The pennant chases have not reached the stretch run, the WNBA just reached the All-Star break, NBA players are busy buying small countries and turning them into man caves and football players are enjoying a brief respite from getting smacked in the head.
With the possible exception of February, this is the least-dramatic period on the sports calendar. But for team executives, it's always thinking season.
Here are four decisions facing local teams, and what might happen in the next few weeks:
How to get Hunter
Signing Danielle Hunter is proving difficult for the Vikings. Whether to sign him is not a difficult choice.
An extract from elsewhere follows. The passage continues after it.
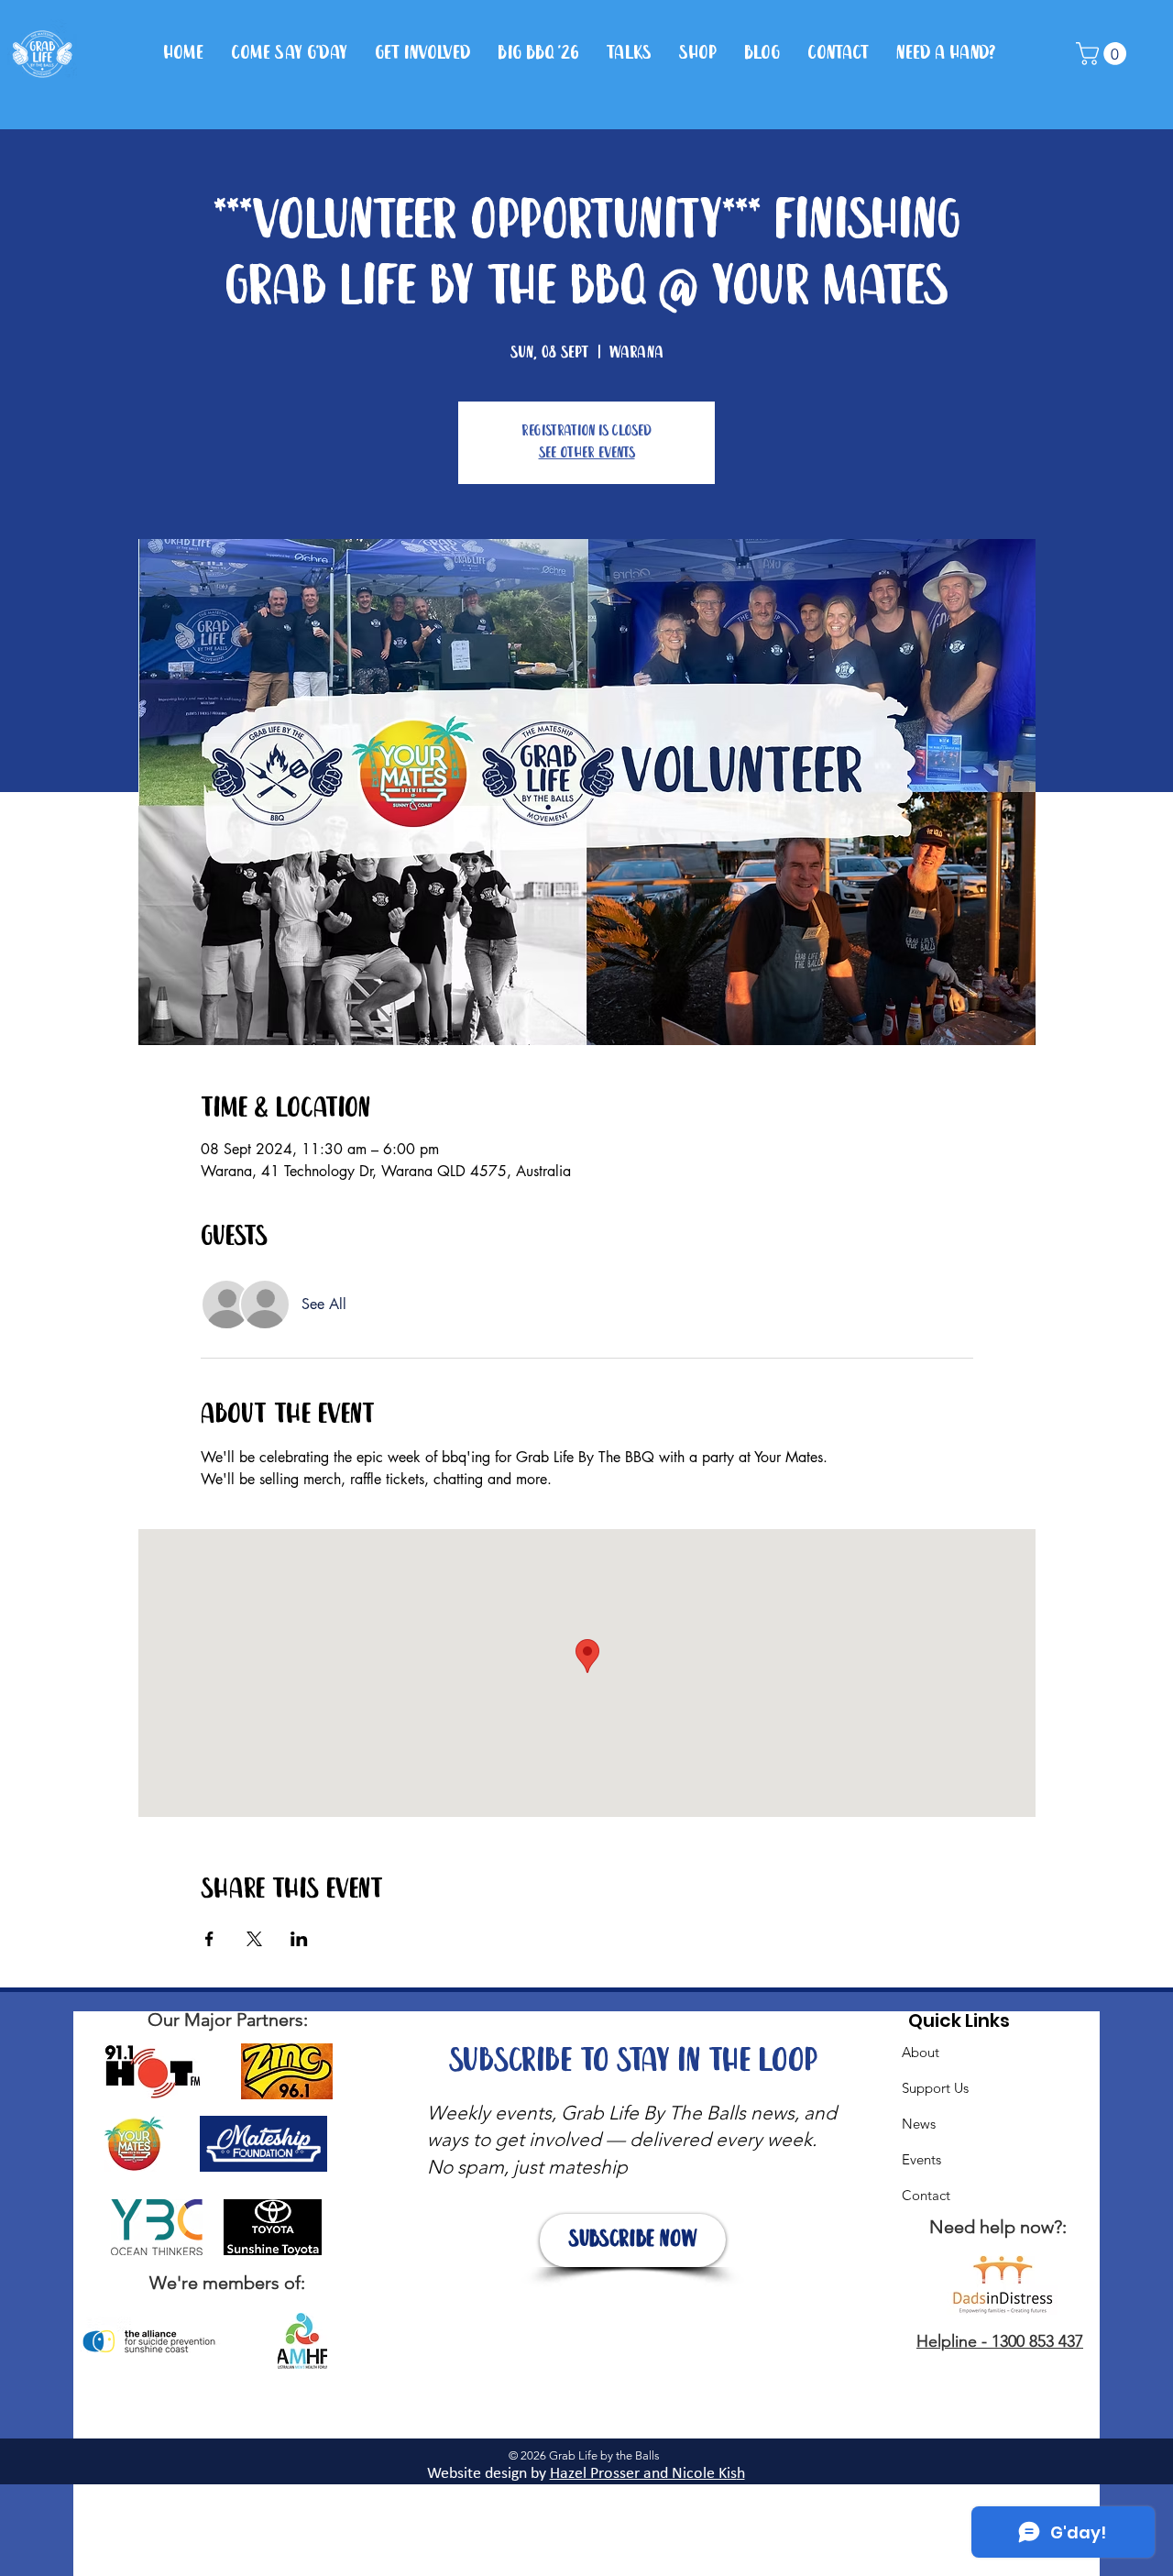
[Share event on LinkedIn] (299, 1939)
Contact (926, 2195)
The Vikings need him. He appears to feel he is vastly underpaid. He is correct. His contract situation is complicated by the money the Vikings have moved around previously to keep him happy.
He is due just $5.5 million in base salary for this season, roughly a quarter of what he should receive based on merit. If no bridges have been burned, this should be the easiest decision of the year for Vikings boss Kwesi Adofo-Mensah.
If Adofo-Mensah believes that Hunter will be a highly-productive pass rusher for years to come, he should sign Hunter to a deal that will keep him in Minnesota for the rest of his prime. If he believes that Hunter represents a long-term risk, he needs to find a way of structuring a lucrative one-year deal that will get Hunter into camp and defer the long-term negotiations for another year. What is certain is that the Vikings' defense would be in trouble without him.
Inking JJ
Sometimes the calendar dictates when major deals get done, and there has been no pressure on either side to rush into the expected extension for the Vikings' best player: Justin Jefferson.